━━━━━ Input rows ━━━━━
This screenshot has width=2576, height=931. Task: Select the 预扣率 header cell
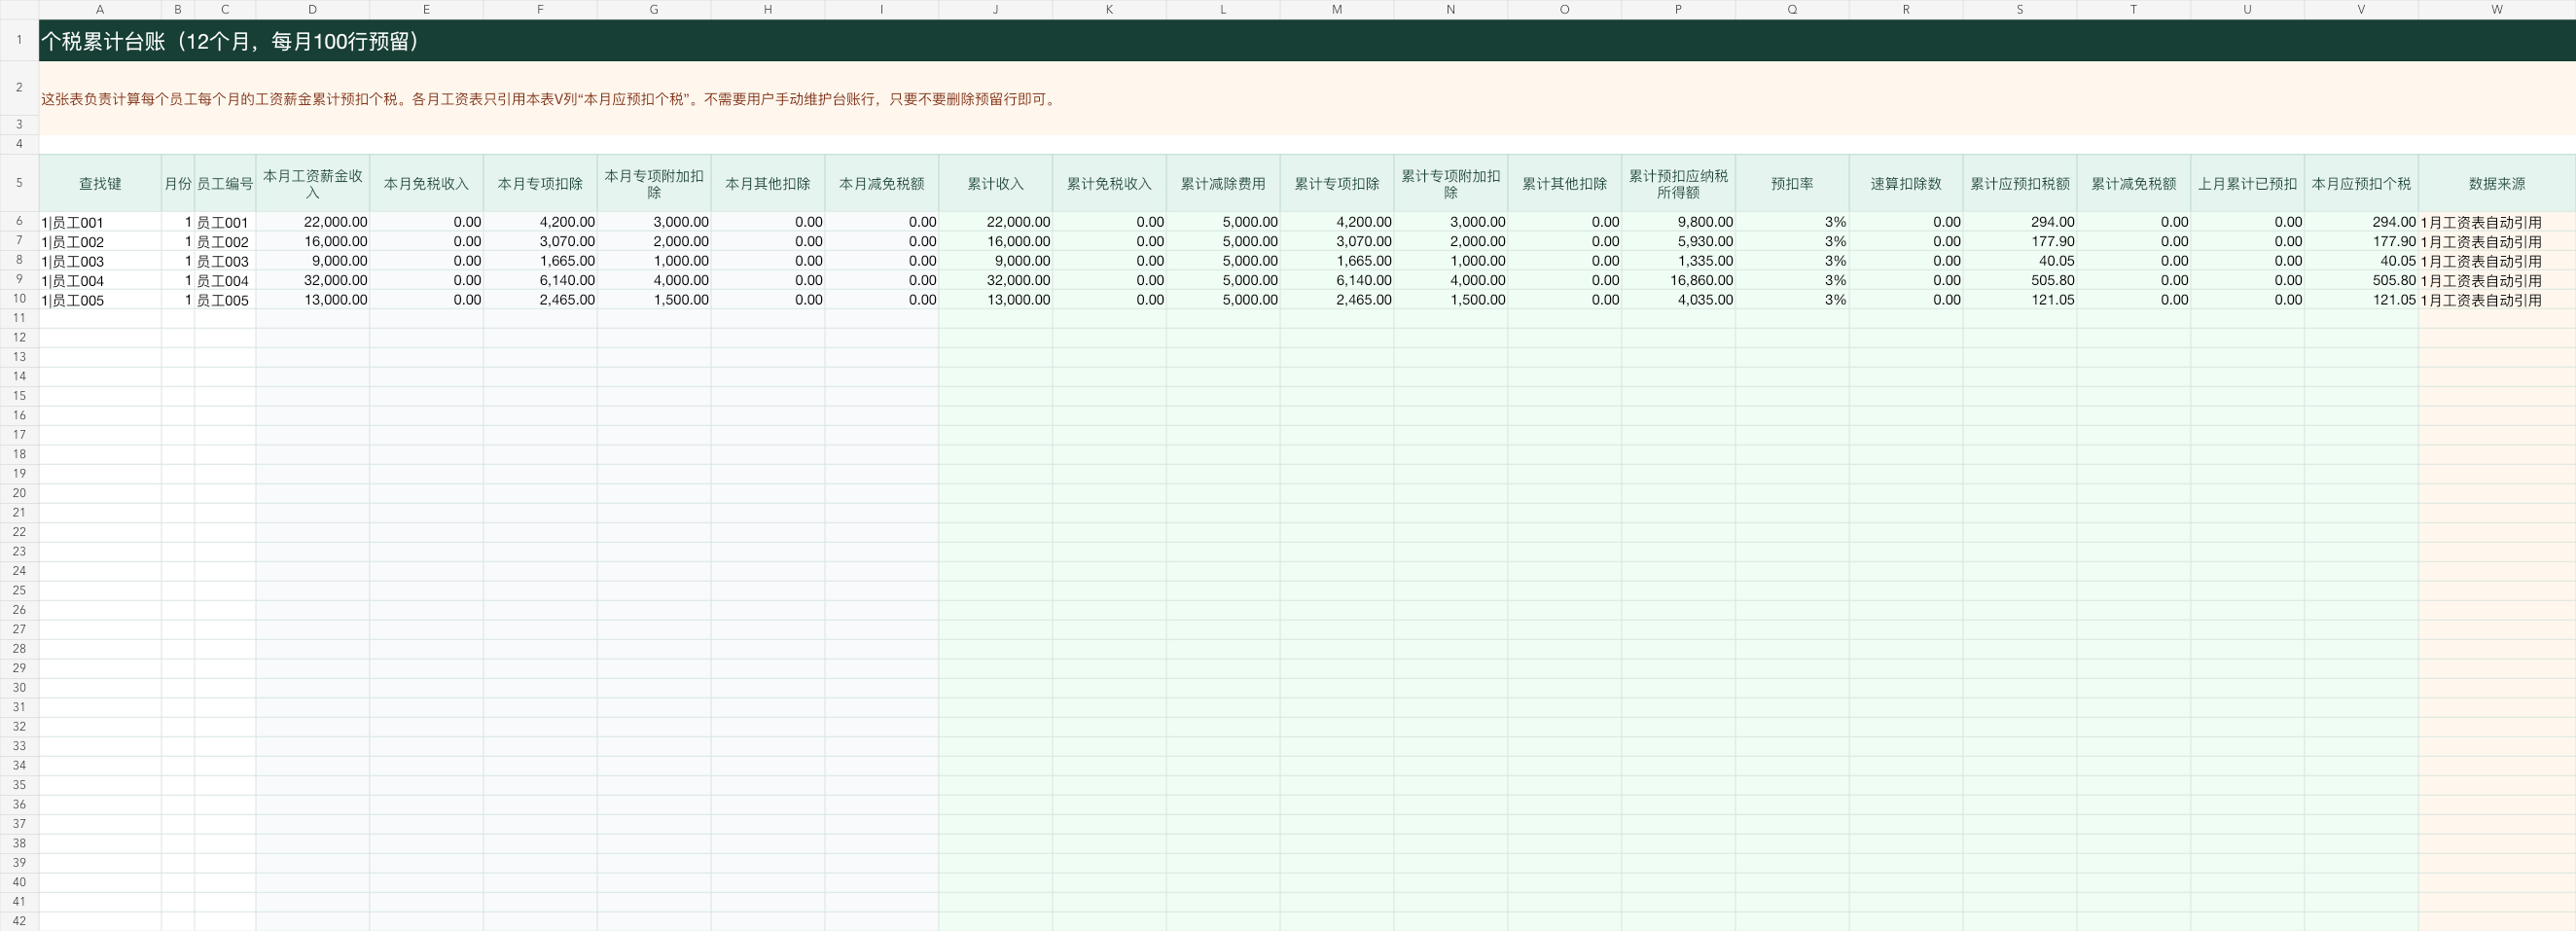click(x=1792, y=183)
━━━━━
━━━━━ Input rows ━━━━━
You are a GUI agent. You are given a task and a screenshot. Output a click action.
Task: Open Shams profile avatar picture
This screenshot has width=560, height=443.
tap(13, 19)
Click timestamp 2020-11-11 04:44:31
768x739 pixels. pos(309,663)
━━━━━
Given instruction: Pull out each line of the material that contains the word "width" and copy those lines in full.

Solution:
This screenshot has width=2576, height=931. Task: Select the 预扣率 header cell
This screenshot has width=560, height=443.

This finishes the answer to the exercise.